I have a URI string like the following:
http://www.christlichepartei%F6sterreichs.at/steiermark/
I'm creating a java.lang.URI instance with this string and it succeeds but when I want to retrieve the host it returns null. Opera and Firefox also choke on this URL if I enter it exactly as shown above. But shouldn't the URI class throw a URISyntaxException if it is invalid? How can I detect that the URI is illegal then?
It also behaves the same when I decode the string using URLDecoder which yields
http://www.christlicheparteiösterreichs.at/steiermark/
Now this is accepted by Opera and Firefox but java.net.URI still doesn't like it. How can I deal with such a URL?
thanks
Java 6 has IDN
class to work with internationalized domain names. So, the following produces URI with encoded hostname:
URI u = new URI("http://" + IDN.toASCII("www.christlicheparteiösterreichs.at") + "/steiermark/");
The correct way to encode non-ASCII characters in hostnames is known as "Punycode".

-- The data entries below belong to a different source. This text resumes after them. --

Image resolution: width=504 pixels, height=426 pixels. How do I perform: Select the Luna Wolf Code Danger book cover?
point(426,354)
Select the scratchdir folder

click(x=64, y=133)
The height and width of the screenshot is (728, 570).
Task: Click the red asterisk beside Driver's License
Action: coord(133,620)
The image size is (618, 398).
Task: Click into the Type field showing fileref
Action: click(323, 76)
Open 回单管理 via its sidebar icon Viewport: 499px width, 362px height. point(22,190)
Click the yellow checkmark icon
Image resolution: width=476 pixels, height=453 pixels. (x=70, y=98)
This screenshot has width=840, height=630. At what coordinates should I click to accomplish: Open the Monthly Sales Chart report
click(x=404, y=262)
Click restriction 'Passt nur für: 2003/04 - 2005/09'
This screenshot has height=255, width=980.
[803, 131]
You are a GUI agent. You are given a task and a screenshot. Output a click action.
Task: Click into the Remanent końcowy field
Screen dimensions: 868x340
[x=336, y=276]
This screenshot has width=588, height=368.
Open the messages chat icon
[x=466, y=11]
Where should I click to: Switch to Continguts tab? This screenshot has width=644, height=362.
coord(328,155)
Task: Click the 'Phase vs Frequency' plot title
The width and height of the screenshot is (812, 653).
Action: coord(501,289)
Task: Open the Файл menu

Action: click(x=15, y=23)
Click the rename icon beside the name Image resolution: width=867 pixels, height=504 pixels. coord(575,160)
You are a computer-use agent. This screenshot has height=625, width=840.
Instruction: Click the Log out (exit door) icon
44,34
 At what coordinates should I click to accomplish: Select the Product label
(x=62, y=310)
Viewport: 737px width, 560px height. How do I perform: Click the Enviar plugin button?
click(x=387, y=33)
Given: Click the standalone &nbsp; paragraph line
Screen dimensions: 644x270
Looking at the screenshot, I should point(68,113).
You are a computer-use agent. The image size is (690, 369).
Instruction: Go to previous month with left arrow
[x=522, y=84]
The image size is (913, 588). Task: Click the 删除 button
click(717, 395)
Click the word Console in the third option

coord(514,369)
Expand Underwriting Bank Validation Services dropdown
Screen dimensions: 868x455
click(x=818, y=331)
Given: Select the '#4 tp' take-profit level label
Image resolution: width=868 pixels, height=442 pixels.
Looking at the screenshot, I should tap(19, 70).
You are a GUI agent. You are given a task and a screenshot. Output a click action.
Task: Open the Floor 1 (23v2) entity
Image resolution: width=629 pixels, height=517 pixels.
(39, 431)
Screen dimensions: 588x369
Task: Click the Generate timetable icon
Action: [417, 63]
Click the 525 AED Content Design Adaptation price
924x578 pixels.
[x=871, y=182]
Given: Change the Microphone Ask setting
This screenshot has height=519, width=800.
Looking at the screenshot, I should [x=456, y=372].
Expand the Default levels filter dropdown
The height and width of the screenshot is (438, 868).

URI throws an URISyntaxException, when you choose the appropriate constructor:
URI someUri=new URI("http","www.christlicheparteiösterreichs.at","/steiermark",null);
java.net.URISyntaxException: Illegal character in hostname at index 28: http://www.christlicheparteiösterreichs.at/steiermark
You can use IDN for this to fix:
URI someUri=new URI("http",IDN.toASCII("www.christlicheparteiösterreichs.at"),"/steiermark",null);
System.out.println(someUri);
System.out.println("host: "+someUri.getHost()));
Output:
http://www.xn--christlicheparteisterreichs-5yc.at/steiermark
host: www.xn--christlicheparteisterreichs-5yc.at
UPDATE regarding the chicken-egg-problem:
You can let URL do the job:
public static URI createSafeURI(final URL someURL) throws URISyntaxException
{
return new URI(someURL.getProtocol(),someURL.getUserInfo(),IDN.toASCII(someURL.getHost()),someURL.getPort(),someURL.getPath(),someURL.getQuery(),someURL.getRef());
}
URI raoul=createSafeURI(new URL("http://www.christlicheparteiösterreichs.at/steiermark/readme.html#important"));
This is just a quick-shot, it is not checked all issues concerning converting an URL to an URI. Use it as a starting point.